KWRU
- Fresno, California; United States;
- Broadcast area: Fresno area
- Frequency: 1300 kHz
- Branding: Punjabi Radio USA

Programming
- Language: Punjabi
- Format: Punjabi language

Ownership
- Owner: Punjabi American Media, LLC; (Punjabi American Media LLC);
- Sister stations: KIID, KOBO, KLHC

History
- First air date: October 1947
- Former call signs: KYNO (1947–2010)

Technical information
- Licensing authority: FCC
- Facility ID: 65774
- Class: B
- Power: 5,000 watts (day); 1,000 watts (night);
- Transmitter coordinates: 36°46′13.8″N 119°45′3.5″W﻿ / ﻿36.770500°N 119.750972°W
- Translator: 104.5 K283CY (Fresno)

Links
- Public license information: Public file; LMS;
- Webcast: Listen live
- Website: punjabiradiousa.com

= KWRU =

KWRU (1300 AM) is a commercial radio station licensed to Fresno, California, United States. The station broadcasts a Punjabi language format of music, news and talk. It is owned by Punjabi American Media LLC. Most California Sikhs /Punjabi live in the north and Central Valley, where they've had a presence for more than 100 years. "Central California is probably the most densely populated Sikh/Punjabi community.

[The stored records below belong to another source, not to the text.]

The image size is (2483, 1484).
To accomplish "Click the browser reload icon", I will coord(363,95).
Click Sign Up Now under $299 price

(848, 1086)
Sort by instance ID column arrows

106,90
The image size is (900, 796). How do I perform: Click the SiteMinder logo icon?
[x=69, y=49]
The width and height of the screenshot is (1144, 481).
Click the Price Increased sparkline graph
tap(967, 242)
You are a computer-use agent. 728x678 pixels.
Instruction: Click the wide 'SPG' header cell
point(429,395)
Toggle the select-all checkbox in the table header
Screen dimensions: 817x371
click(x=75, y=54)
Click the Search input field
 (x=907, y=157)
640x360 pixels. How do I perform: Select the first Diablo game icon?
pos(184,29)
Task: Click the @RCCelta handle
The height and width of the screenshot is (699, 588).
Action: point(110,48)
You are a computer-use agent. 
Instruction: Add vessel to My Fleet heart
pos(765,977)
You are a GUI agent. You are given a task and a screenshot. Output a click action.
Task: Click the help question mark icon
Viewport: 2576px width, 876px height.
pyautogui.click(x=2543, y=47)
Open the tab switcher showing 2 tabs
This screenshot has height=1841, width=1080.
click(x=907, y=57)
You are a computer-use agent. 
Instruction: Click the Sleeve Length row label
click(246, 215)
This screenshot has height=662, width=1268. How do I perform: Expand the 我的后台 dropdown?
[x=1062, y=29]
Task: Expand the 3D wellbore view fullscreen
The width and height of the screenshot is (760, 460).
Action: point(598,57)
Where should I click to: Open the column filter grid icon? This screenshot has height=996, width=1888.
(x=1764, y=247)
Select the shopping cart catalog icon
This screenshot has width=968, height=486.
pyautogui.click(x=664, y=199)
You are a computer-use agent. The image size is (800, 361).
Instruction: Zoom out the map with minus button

KWRU carries the Punjabi Radio USA network, based in San Jose, California, and heard in about a dozen West Coast cities.

==History==
The station first signed on in October 1947. Through the 1960s and 70s, it was KYNO, a popular Top 40 outlet, owned by Gene Chenault and programmed by Bill Drake, pioneers in the "Boss Radio" sound that sparked Top 40 stations in Los Angeles, San Francisco, San Diego and other cities.

In 1980 the station was sold to Spanish Catholic Radio of Fresno, offering Spanish-language religious programming.

KWRU formerly aired programming from Radio Vida Abundante, a Spanish-language Evangelical Christian network. The station was owned by Multicultural Radio Broadcasting Licensee, LLC. Multicultural Broadcasting, owned by Arthur Liu of New York City, sold the station to Punjabi American Media in September 2016.